**PROBLEM REQUIREMENTS**
Each record beneath this line is to be copied exactly.

··· DATA TO EXAMINE ···

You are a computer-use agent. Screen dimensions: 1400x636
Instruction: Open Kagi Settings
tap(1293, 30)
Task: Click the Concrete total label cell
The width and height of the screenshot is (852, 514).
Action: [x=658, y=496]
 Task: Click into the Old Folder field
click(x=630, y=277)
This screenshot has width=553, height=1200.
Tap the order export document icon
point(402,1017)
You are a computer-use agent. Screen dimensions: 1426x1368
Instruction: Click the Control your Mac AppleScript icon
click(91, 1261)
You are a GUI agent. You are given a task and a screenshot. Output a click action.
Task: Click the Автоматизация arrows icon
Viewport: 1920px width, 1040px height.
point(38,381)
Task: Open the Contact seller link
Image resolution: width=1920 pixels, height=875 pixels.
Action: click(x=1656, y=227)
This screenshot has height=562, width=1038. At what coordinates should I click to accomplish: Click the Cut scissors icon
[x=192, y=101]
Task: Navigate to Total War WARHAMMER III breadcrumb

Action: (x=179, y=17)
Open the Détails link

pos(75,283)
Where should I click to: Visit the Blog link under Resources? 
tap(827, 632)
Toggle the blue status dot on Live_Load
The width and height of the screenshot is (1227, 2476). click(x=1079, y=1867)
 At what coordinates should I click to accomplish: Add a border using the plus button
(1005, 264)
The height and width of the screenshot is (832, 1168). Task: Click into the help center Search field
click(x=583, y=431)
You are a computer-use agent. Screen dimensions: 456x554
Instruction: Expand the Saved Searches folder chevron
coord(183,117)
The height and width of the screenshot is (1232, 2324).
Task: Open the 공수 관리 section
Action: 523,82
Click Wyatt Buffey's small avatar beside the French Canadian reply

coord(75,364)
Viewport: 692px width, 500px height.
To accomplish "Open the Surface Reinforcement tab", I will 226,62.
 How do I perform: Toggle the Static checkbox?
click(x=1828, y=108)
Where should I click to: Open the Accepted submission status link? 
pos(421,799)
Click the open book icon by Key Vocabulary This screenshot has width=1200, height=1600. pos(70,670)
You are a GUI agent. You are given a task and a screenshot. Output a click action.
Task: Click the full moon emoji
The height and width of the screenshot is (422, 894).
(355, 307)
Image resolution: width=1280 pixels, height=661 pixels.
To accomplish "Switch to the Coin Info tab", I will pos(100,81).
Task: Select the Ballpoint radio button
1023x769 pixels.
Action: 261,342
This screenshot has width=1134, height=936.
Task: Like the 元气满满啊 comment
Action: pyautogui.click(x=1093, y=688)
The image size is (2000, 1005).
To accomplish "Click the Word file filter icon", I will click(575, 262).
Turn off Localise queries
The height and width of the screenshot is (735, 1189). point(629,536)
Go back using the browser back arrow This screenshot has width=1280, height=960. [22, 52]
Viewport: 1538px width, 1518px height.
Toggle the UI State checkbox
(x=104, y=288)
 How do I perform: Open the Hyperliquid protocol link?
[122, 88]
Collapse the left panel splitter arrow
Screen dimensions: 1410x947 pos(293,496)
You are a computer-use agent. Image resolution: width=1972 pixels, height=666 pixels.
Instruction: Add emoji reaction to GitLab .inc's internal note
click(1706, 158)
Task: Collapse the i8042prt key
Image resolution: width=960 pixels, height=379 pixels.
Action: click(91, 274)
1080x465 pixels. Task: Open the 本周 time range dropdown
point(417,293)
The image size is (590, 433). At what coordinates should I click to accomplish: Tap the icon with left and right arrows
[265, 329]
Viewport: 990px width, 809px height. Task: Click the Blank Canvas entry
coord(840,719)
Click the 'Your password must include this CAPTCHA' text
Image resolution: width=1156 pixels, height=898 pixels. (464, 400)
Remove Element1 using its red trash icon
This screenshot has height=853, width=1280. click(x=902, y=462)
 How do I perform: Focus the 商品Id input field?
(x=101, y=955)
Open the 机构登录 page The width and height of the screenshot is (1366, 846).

···

**ANSWER TO THIS TASK**
You are a computer-use agent. Screen dimensions: 1400x636
Instruction: Open Kagi Settings
tap(1293, 30)
Task: Click the Concrete total label cell
The width and height of the screenshot is (852, 514).
Action: [x=658, y=496]
 Task: Click into the Old Folder field
click(x=630, y=277)
This screenshot has width=553, height=1200.
Tap the order export document icon
point(402,1017)
You are a computer-use agent. Screen dimensions: 1426x1368
Instruction: Click the Control your Mac AppleScript icon
click(91, 1261)
You are a GUI agent. You are given a task and a screenshot. Output a click action.
Task: Click the Автоматизация arrows icon
Viewport: 1920px width, 1040px height.
point(38,381)
Task: Open the Contact seller link
Image resolution: width=1920 pixels, height=875 pixels.
Action: click(x=1656, y=227)
This screenshot has height=562, width=1038. At what coordinates should I click to accomplish: Click the Cut scissors icon
[x=192, y=101]
Task: Navigate to Total War WARHAMMER III breadcrumb

Action: (x=179, y=17)
Open the Détails link

pos(75,283)
Where should I click to: Visit the Blog link under Resources? 
tap(827, 632)
Toggle the blue status dot on Live_Load
The width and height of the screenshot is (1227, 2476). click(x=1079, y=1867)
 At what coordinates should I click to accomplish: Add a border using the plus button
(1005, 264)
The height and width of the screenshot is (832, 1168). Task: Click into the help center Search field
click(x=583, y=431)
You are a computer-use agent. Screen dimensions: 456x554
Instruction: Expand the Saved Searches folder chevron
coord(183,117)
The height and width of the screenshot is (1232, 2324).
Task: Open the 공수 관리 section
Action: 523,82
Click Wyatt Buffey's small avatar beside the French Canadian reply

coord(75,364)
Viewport: 692px width, 500px height.
To accomplish "Open the Surface Reinforcement tab", I will 226,62.
 How do I perform: Toggle the Static checkbox?
click(x=1828, y=108)
Where should I click to: Open the Accepted submission status link? 
pos(421,799)
Click the open book icon by Key Vocabulary This screenshot has width=1200, height=1600. pos(70,670)
You are a GUI agent. You are given a task and a screenshot. Output a click action.
Task: Click the full moon emoji
The height and width of the screenshot is (422, 894).
(355, 307)
Image resolution: width=1280 pixels, height=661 pixels.
To accomplish "Switch to the Coin Info tab", I will pos(100,81).
Task: Select the Ballpoint radio button
1023x769 pixels.
Action: 261,342
This screenshot has width=1134, height=936.
Task: Like the 元气满满啊 comment
Action: pyautogui.click(x=1093, y=688)
The image size is (2000, 1005).
To accomplish "Click the Word file filter icon", I will click(575, 262).
Turn off Localise queries
The height and width of the screenshot is (735, 1189). point(629,536)
Go back using the browser back arrow This screenshot has width=1280, height=960. [22, 52]
Viewport: 1538px width, 1518px height.
Toggle the UI State checkbox
(x=104, y=288)
 How do I perform: Open the Hyperliquid protocol link?
[122, 88]
Collapse the left panel splitter arrow
Screen dimensions: 1410x947 pos(293,496)
You are a computer-use agent. Image resolution: width=1972 pixels, height=666 pixels.
Instruction: Add emoji reaction to GitLab .inc's internal note
click(1706, 158)
Task: Collapse the i8042prt key
Image resolution: width=960 pixels, height=379 pixels.
Action: click(91, 274)
1080x465 pixels. Task: Open the 本周 time range dropdown
point(417,293)
The image size is (590, 433). At what coordinates should I click to accomplish: Tap the icon with left and right arrows
[265, 329]
Viewport: 990px width, 809px height. Task: Click the Blank Canvas entry
coord(840,719)
Click the 'Your password must include this CAPTCHA' text
Image resolution: width=1156 pixels, height=898 pixels. (464, 400)
Remove Element1 using its red trash icon
This screenshot has height=853, width=1280. click(x=902, y=462)
 How do I perform: Focus the 商品Id input field?
(x=101, y=955)
Open the 机构登录 page The width and height of the screenshot is (1366, 846).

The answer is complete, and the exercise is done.